De fato, o País passou a viver, a partir do início da campanha eleitoral, em meados de 2002, uma situação de nítida recomposição das forças políticas e da própria estrutura da representação político-eleitoral, resultando no desmantelamento do sistema político varguista instalado a partir de 1945. Com efeito, todos os partidos representados no Congresso, à exceção de um, provinham do ordenamento político tradicional conhecido no Brasil a partir da era Vargas: um grande partido oligárquico de direita, eventualmente dividido em uma corrente atrasada e ruralista e outra de feição mais urbana; um grande centrão, moderadamente reformista; movimentos de centro esquerda, de inspiração trabalhista ou social-democrática; e os mais que tradicionais partidos da esquerda socialista – o velho Partidão, reconvertido em PPS, e o PCdoB, que mesmo sendo anti-sistema, constitui o que mais de oficial pode haver no cenário político.

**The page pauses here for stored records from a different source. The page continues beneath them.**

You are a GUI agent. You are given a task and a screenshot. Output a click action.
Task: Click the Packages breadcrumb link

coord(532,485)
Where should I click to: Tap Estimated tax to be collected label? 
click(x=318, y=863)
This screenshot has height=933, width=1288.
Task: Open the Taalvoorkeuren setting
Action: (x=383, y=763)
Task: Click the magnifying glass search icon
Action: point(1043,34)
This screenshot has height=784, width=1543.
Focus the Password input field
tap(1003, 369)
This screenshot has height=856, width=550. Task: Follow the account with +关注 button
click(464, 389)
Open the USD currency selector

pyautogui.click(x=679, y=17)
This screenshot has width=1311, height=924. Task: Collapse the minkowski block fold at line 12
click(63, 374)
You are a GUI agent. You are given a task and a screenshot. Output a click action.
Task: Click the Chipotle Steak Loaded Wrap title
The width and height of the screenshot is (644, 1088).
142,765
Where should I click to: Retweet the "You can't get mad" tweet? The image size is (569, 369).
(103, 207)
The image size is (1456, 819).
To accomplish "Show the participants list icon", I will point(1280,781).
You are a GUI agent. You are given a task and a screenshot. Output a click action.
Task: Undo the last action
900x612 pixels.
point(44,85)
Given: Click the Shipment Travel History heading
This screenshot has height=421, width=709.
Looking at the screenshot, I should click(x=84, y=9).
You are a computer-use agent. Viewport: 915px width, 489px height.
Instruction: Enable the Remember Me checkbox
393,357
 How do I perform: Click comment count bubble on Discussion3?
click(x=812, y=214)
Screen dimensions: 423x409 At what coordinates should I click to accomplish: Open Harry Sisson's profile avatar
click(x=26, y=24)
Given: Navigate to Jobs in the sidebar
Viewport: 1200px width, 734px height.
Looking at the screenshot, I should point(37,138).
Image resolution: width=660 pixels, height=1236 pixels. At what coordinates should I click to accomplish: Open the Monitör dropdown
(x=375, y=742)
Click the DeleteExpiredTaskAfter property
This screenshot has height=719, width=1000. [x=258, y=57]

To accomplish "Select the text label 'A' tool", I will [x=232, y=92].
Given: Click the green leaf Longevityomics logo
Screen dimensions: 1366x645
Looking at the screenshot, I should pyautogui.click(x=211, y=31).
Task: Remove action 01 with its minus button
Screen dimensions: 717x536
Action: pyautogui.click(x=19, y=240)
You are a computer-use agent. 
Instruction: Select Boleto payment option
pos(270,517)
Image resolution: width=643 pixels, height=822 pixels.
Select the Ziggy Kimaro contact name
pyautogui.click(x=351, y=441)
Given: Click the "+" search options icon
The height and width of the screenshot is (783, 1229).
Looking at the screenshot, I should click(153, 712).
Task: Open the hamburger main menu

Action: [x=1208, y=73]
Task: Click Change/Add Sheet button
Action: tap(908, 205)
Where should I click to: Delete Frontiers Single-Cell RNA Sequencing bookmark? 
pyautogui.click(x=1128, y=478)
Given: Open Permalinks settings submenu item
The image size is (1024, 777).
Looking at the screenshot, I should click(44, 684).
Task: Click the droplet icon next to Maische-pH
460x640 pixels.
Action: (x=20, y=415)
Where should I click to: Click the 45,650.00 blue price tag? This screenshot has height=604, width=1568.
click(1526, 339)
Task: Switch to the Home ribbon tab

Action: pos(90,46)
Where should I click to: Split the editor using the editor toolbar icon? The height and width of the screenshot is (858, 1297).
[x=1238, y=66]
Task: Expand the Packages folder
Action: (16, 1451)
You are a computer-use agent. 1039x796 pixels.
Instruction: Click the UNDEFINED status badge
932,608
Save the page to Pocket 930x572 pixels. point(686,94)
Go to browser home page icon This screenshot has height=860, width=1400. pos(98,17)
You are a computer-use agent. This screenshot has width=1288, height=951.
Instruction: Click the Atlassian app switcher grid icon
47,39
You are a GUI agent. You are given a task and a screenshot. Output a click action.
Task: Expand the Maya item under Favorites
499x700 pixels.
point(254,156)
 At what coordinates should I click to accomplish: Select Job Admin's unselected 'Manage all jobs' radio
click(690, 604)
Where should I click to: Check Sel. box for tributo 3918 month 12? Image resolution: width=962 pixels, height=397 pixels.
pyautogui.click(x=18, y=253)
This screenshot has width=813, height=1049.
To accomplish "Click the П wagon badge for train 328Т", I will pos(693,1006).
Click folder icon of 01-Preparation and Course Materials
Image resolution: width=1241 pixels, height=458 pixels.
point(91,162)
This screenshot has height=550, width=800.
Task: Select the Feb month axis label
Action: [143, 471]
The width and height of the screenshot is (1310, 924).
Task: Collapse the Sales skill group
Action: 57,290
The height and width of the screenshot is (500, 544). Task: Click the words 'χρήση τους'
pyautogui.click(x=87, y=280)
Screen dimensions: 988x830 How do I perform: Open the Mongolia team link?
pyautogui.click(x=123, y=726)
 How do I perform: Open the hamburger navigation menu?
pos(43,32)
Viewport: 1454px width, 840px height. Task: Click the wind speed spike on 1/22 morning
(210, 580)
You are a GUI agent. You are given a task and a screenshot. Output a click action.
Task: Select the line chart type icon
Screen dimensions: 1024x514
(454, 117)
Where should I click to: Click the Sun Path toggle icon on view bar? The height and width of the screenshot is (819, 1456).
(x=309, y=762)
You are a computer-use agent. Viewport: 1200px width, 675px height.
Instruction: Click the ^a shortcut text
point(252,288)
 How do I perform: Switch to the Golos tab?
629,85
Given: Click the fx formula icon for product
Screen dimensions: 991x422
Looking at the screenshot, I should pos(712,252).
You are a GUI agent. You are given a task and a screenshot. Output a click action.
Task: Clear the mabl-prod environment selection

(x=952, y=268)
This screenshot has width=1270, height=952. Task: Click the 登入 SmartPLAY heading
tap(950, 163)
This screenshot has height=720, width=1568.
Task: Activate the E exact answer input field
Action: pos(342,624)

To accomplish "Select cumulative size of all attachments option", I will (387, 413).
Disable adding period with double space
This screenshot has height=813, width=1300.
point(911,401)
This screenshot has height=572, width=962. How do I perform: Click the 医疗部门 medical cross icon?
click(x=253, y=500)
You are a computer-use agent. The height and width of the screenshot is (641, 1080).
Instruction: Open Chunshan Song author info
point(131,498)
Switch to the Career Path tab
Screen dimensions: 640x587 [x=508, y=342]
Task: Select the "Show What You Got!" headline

Apenas um partido, como se disse, escapa a essa regra não escrita da democracia brasileira, que faz com que todos eles acabem sendo dominados por lideranças políticas tradicionais, líderes profissionais que fazem do jogo político-parlamentar o seu modo de vida e o seu negócio público, eventualmente por via das práticas também tradicionais do populismo, do clientelismo, do fisiologismo e de outros “ismos” mais ou menos nefastos do ponto de vista da verdadeira representação do eleitorado. Esse partido nasceu de forma independente e alheia ao jogo habitual das transações políticas e emergiu com uma proposta tendente a transformar o panorama social do Brasil, tendo conhecido, ao longo dos últimos vinte anos, uma trajetória de sucessos contínuos, mesmo tendo sido derrotado três vezes na busca do que se chama, usualmente, “suprema magistratura” do País. Esses sucessos foram dados pelo crescimento constante em termos de presença capilar nos mais diversos recônditos de um país imenso, pelo aumento da representação parlamentar, em todos os níveis, e pela assunção de responsabilidades executivas em unidades importantes da federação. Não se pode, de toda forma, falar em “derrota” quando o líder desse partido aumentou, progressiva e constantemente, sua aceitação junto a faixas cada vez maiores do eleitorado e conduziu o movimento ao centro do sistema político brasileiro.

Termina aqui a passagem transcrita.